In 2016, Betsy was diagnosed with Frontotemporal Dementia (FTD), an ultimately fatal neurological disorder of unknown cause, beginning a journey that would progressively take her writing, reading, driving, most movement, and eventually speech. She faced her illness with courage, strength and light, determined to get the most out of life. Stubborn to still “greet the day” (as her father always said) and a true extrovert, she continued to engage with friends until her final months. She took up meditation and walked a mile or more nearly every day while she could. Betsy lived as presently and fully as possible, and her sense of awe at the day-to-day beauties of the world seemed to even increase in the years of her illness. While she could still travel, she visited friends and family in Oregon, Montana, Philadelphia, New York City, Illinois, and Colorado, where she particularly loved to roam the mountains with her beloved college best friend, Janis Hansen.

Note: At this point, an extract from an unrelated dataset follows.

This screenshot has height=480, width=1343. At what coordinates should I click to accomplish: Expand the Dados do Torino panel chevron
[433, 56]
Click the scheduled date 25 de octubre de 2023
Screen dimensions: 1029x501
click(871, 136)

In January of 2024, some 80 of Betsy’s friends and family gathered to celebrate her 70th year with a massive blowout. With a catered menu of her favorite recipes to make throughout the years and a Western swing house band, Betsy dined and danced joyfully with her loved ones.
Betsy managed to remain in her home of 37 years until her passing, and a fantastic team of empathetic caregivers facilitated her many transitions. After a final month in bed, she passed peacefully in her home in the evening of Sept. 28, holding the hands of her two children while they blessed her with poetry and showered her with love and affection. Betsy will be dearly missed but her exuberant spirit and legacy will endure and flourish. She was exceptionally gifted at connecting with people from all walks of life with genuine charm and curiosity, and channeled her family legacy of entrepreneurial spirit and community-building into her life passions of gardening, cooking, and being with people. As a lifelong friend said after her birthday party, “If you made a Venn diagram of Williamstown, Betsy would be right at the center.” She spread joy and laughter everywhere she went and had a distinctly goofy sense of humor and luminous spirit that will be missed.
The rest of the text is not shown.